- Born: Venerando Pulizzi 1792 Catania, Italy
- Died: 8 October 1852 (aged 59–60) Washington, DC
- Allegiance: United States of America
- Branch: United States Marine Corps
- Service years: 1805-1852
- Rank: Sergeant Major
- Commands: Leader of the United States Marine Band in 1816 and 1818-1827

= Venerando Pulizzi =

Venerando Pulizzi (ca. 1792 - October 8, 1852) was an Italian-American musician and leader and member of the United States Marine Band.

==Early life and enlistment==
In February 1805, at age 12, Pulizzi was enlisted in Catania, Sicily, Italy along with his father, Felice Pulizzi, his uncle Francesco Pulizzi, his little brother, ten-year-old Gaetano and fourteen other Italian musicians, by the American Navy to form a "Band of Music" for the Marine Corps. It had been President Thomas Jefferson who in 1803 suggested to then-Commandant of the Marine Corps William Ward Burrows that Italian musicians be enlisted in the Marine Corps and added to the current Marine Band. Commandant Burrows sent Captain John Hall to southern Italy where American ships were stationed during the war with Tripoli.

Captain Hall contacted a local band leader in Catania, Gaetano Carusi, who recruited the musicians. Venerando and Gaetano Pulizzi were not the only boys in the Band as the musicians who were married brought their wives and children with them. The group of musicians also included Carusi's three sons Samuele (10 years old), Ignazio (9), and Gaetano (8), Ignazio Di Mauro (27), Domenico Guarnaccia (28), Salvatore Lauria (26), Pasquale Lauria (28), Giuseppe Papa (21), Antonio Paterno' (41), Giacomo Sardo (24), Michele Sardo (28), Gaetano Sardo (10), and Corrado Signorello (28).

The Band was supplied with instruments at the Corps' expense in Messina and then assigned to active duty on board the warship USS President. After an adventurous journey, which saw them also participate in gunfire off the coast of Tripoli, the group sailed safely to the United States.

They arrived in Washington, D.C. on Sept. 19, 1805 and after a brief period of transition, the Band was dismantled and its members were assimilated into the United States Marine Band and became an integral part of the organization. On July 31, 1806, Commandant Wharton ordered that the "Italian Band" live in "quarters within the garrison" and be "under the same regulations as the old band is and has been."

==Band leadership==
Venerando Pulizzi grew up to be an outstanding member of the Band; he was promoted to Fife Major already on June 9, 1812. He served twice as leader of the United States Marine Band—briefly in 1816-1817 and then from 1818 to 1827. He first succeeded William Farr (1799–1804) and Charles S. Ashworth (1804–16) as acting Leader/Drum Major from Oct. 17, 1816 to Dec. 10, 1817, until the new Leader/Drum Major John Powley enlisted. In 1818 Pulizzi resumed his duties of acting Leader/Drum Major and was officially promoted to Leader/Drum Major on July 24, 1824. He served with the band in this capacity until Sept. 3, 1827. He was the first American of Italian ancestry to be the leader in a major American band or orchestra.

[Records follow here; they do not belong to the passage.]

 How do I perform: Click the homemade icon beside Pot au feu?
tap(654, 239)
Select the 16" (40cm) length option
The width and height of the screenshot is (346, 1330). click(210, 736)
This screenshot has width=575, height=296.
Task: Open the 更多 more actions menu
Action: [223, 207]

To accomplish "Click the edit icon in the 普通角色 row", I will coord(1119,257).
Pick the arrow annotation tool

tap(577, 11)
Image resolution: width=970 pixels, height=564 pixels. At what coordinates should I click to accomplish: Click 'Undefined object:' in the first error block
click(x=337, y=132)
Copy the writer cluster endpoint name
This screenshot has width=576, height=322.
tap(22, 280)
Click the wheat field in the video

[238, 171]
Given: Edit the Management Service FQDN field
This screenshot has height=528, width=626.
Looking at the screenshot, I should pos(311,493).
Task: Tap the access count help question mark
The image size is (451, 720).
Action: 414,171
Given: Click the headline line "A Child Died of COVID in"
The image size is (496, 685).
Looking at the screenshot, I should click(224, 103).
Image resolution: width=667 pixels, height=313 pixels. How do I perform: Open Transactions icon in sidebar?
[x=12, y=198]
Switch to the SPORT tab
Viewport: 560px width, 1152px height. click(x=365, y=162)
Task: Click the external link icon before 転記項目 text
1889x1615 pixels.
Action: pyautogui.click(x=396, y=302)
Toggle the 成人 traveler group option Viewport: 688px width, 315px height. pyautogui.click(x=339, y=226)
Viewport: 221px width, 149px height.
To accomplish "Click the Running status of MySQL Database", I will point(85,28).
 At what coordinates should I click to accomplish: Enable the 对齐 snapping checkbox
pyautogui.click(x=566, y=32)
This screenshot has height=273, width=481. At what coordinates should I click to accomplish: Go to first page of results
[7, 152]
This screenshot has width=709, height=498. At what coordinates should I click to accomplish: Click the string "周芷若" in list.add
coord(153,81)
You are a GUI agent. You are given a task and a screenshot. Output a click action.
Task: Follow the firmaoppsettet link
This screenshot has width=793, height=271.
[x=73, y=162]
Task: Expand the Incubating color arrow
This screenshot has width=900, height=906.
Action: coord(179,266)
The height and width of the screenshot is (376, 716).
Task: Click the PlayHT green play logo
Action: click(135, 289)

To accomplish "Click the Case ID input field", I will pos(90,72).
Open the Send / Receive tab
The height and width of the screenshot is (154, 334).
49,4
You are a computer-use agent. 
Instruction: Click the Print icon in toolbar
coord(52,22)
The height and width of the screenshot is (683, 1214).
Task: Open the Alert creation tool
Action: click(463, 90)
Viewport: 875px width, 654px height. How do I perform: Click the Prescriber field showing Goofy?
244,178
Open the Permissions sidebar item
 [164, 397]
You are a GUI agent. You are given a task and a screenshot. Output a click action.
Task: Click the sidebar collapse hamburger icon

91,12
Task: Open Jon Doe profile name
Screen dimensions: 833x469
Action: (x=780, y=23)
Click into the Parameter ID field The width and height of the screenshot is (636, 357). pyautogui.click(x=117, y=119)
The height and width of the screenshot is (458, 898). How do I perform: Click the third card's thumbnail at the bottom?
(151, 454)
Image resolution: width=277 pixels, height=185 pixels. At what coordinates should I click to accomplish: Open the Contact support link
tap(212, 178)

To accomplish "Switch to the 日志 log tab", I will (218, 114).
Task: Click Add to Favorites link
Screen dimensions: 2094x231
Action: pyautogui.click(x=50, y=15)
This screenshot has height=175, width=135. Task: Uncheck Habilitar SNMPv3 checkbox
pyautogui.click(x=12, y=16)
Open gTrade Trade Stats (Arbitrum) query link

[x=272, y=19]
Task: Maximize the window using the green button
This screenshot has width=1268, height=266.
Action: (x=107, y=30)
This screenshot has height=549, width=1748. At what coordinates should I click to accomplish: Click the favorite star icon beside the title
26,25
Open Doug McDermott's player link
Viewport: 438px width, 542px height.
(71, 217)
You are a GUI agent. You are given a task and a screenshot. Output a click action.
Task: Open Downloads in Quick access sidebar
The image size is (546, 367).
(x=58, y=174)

The highlight of his tenure was the visit of Lafayette to the United States in 1824–25. Lafayette arrived in Washington on Oct. 12, 1824 and was greeted with the largest parade ever held in the capital. Two days later, President Monroe hosted a state dinner in his honor. Music for both occasions was furnished by the Marine Band, directed by Venerando Pulizzi. During the banquet hosted at the White House in celebration of the birthday of Lafayette, September 6, 1825, as the guests stood for the toast, Pulizzi led the Marine Band in playing The Marseillaise.

Venerando Pulizzi continued for some years to play in the band after the end of his tenure. He left the band and was promoted to sergeant major of the Marine Corps in 1832 and served at Headquarters until his death in 1852.